Life isn’t easy. Even when it doesn’t appear to be that hard. Life is what Animals, the new novel from Emma Jane Unsworth deals with, with clarity, and comically. That hazy space between teen years and adulthood, settling for and settling down, entertainment and recklessness, freedom and responsibility, and all the trappings and traumas involved within.
Living in Manchester, best friends Laura and Tyler exist in a continual cycle of hedonism, hangovers, parties and comedowns, but one thing that seem to be a constant is their unrelenting friendship. As that unwavering bond start to be tested when Laura seeks long term commitment with her partner Jim, a concert pianist, and recent teetollar, the novel explore the complexity and endurance of female friendships. Navigating life is harder than navigating the city streets in which they party, and the two girls slowly start to realise that stimulants alone will not get them through life.

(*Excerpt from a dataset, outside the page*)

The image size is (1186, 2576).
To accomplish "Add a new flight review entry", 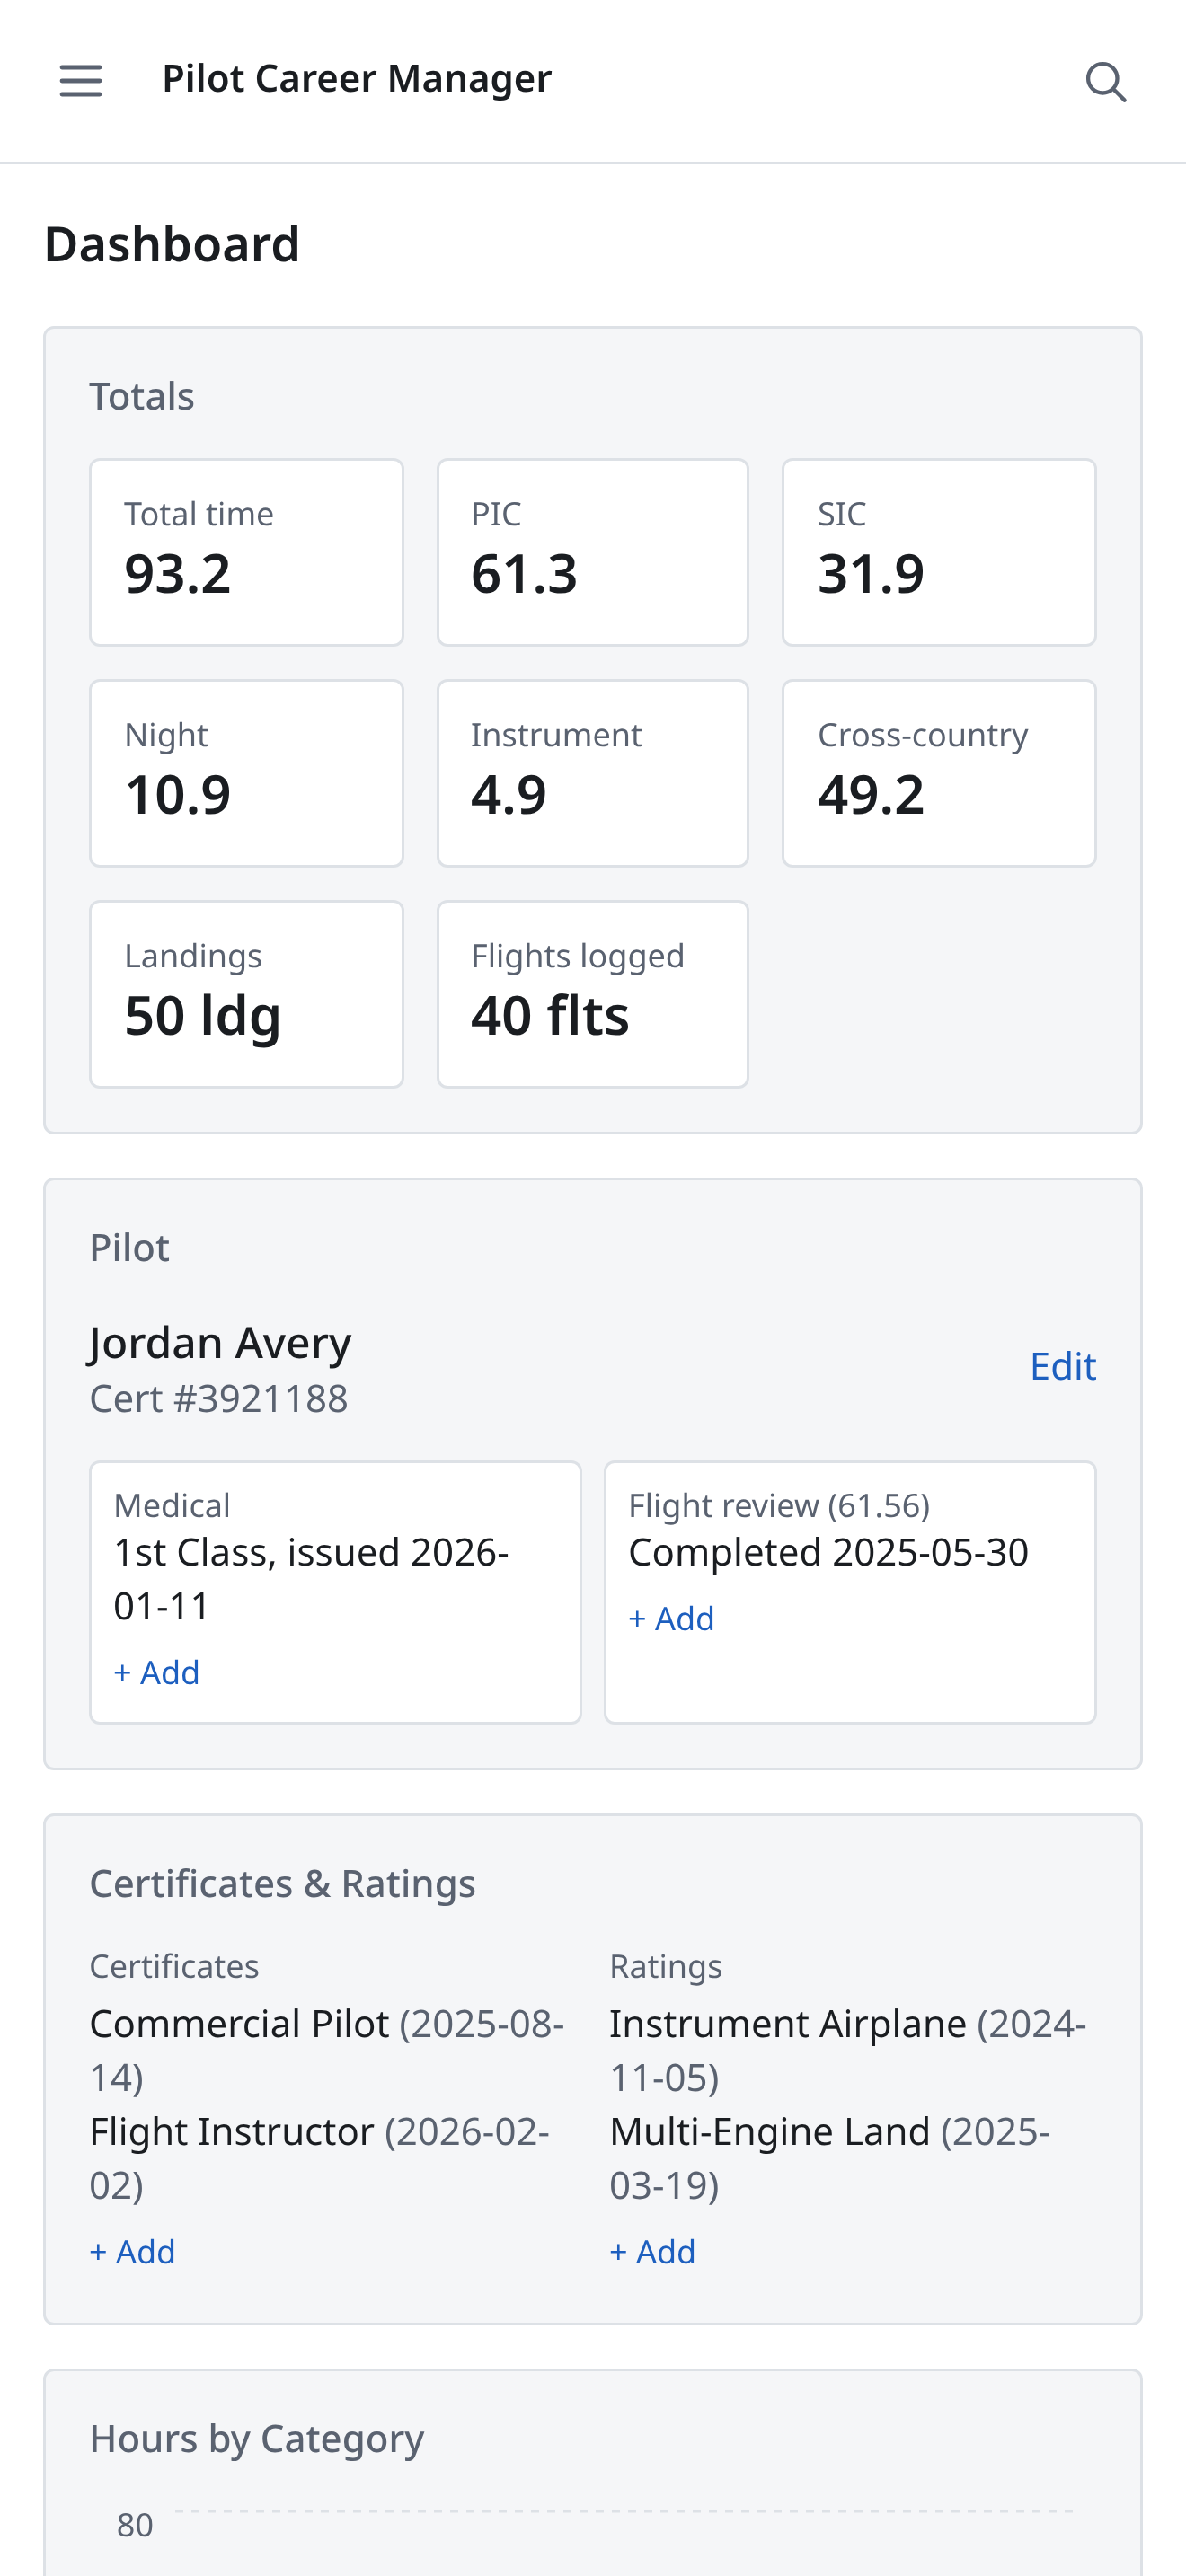I will [671, 1618].
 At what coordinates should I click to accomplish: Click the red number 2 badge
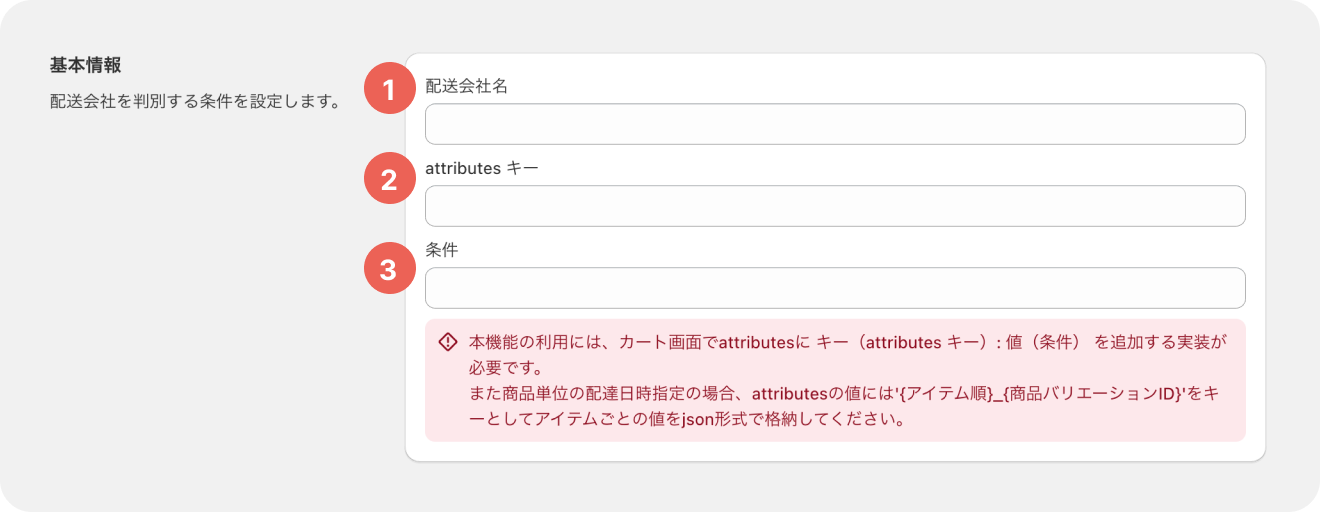pos(389,179)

But with convention and stability is personality and enjoyment really lost? Drunken exploits and wild nights out are fun to read about, but the partying never stops in this novel, and sometimes it would be nice to take a break, and the refusal to move away from relentless hedonism can make for a draining read.
Unsworth is clearly no chick lit writer, and as well as being far more than an ode to partygoing, Animals is packed with literary allusions and clever affirmations. Some of the sentences are more sobering than any of the moments experienced by the characters, and contain a strength that the individuals themselves should have, but is never fully explored.
The prose is enjoyable to read, fiery and pacy, but the plot a little lacking. When putting down the book I felt, well, nothing. Reading should not leave you with a shrug of the shoulders. But perhaps the slightly unsatisfying ending and lack of direction is deliberate. As in real life, there are no answers, and the haze continues, even as we try to find our way.